How did the plague affect artistic production in 14th century Italy?
There are numerous ways in which the plague could have affected art and its production during 14th century Italy. The large death tolls caused the economy to undergo extreme inflation. It became increasingly difficult not to mention dangerous to continue trade. This in turn caused the price of goods whether imported or local to skyrocket. In many ways this could have helped the artists who survived the plague. Not only was there less competition but those who had money were more willing to spend large amounts on works of art to continue their image of wealth. They may have needed to do this because the lines were a bit blurred between the rich and the poor because of increased wages due to the lack of working individuals.

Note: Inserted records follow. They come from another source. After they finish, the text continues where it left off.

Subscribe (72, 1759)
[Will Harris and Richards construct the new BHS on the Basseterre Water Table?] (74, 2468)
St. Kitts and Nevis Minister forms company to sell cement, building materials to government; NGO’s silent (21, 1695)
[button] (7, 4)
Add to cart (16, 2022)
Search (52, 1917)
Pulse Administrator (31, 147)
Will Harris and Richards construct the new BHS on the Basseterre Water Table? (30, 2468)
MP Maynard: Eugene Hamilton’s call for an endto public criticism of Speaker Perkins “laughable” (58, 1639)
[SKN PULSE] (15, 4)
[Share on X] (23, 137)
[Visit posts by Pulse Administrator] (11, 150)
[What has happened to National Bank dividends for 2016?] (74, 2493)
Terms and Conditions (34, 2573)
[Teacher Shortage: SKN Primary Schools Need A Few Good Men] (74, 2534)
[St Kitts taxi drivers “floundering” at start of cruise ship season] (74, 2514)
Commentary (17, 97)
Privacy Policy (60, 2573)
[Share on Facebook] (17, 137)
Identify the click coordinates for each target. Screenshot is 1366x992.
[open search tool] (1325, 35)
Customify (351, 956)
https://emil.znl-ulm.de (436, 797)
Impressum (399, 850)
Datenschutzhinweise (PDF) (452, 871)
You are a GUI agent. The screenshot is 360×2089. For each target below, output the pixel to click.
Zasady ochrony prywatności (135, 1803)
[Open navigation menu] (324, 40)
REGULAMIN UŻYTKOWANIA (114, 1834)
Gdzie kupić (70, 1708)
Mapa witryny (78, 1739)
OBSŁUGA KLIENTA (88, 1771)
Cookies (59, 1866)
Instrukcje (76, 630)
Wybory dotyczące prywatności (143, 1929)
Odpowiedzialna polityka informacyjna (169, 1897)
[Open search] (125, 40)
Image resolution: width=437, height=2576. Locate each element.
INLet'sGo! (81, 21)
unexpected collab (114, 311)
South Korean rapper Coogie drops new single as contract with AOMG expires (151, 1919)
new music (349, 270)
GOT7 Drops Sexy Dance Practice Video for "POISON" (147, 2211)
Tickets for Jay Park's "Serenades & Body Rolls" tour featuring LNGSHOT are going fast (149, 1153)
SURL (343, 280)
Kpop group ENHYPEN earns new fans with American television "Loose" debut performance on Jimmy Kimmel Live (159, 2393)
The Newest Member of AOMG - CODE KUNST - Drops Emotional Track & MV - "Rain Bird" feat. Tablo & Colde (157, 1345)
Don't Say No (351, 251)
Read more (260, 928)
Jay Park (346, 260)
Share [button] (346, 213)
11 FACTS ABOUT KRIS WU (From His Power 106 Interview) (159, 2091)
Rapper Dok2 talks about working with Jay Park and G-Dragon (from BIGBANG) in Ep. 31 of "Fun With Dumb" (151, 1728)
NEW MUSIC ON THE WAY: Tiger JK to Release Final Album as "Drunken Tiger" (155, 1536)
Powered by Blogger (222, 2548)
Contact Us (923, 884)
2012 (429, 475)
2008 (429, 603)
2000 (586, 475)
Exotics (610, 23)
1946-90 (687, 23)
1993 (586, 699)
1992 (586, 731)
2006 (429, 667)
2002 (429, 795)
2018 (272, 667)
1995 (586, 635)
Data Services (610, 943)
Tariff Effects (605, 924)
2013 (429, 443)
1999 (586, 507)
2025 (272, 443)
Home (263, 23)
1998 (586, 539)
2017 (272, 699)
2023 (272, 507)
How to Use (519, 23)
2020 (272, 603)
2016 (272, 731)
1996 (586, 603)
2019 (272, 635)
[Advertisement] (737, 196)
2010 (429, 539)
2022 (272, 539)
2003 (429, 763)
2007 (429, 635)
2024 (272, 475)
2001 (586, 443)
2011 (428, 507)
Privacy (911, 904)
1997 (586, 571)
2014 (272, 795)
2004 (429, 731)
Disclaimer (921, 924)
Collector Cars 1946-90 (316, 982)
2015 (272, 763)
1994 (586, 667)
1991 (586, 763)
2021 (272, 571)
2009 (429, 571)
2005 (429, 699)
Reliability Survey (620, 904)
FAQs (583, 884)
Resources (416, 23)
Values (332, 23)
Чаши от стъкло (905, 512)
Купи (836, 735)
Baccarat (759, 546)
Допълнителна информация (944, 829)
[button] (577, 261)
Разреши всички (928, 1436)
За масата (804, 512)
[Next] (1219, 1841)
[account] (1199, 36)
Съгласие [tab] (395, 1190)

On one hand the plague allowed art to stray from religious themes but then again the plague also sparked the commission of religious and more specifically devotional works of art. One such artwork would be the Tabernacle of the Virgin Mary in Florence, Italy. This particular piece took over 10 years to complete and at the cost of some 87,000 gold florin. The arts took on a darker image, and death and dying became a common theme. Skeletons began making appearances in paintings and some of which were portrayed alongside people continuing with their everyday lives. These images portraying both the happy times along with the horrible memories of the dead were being paid for and displayed by churches and monarchs. Sculptures were also taking on more grim themes. Decomposing bodies, worms burrowing in the rotting flesh, and frail skeleton looking bodies’ dresses in torn clothing and rags were being sculpted. This was something unseen before this dark time.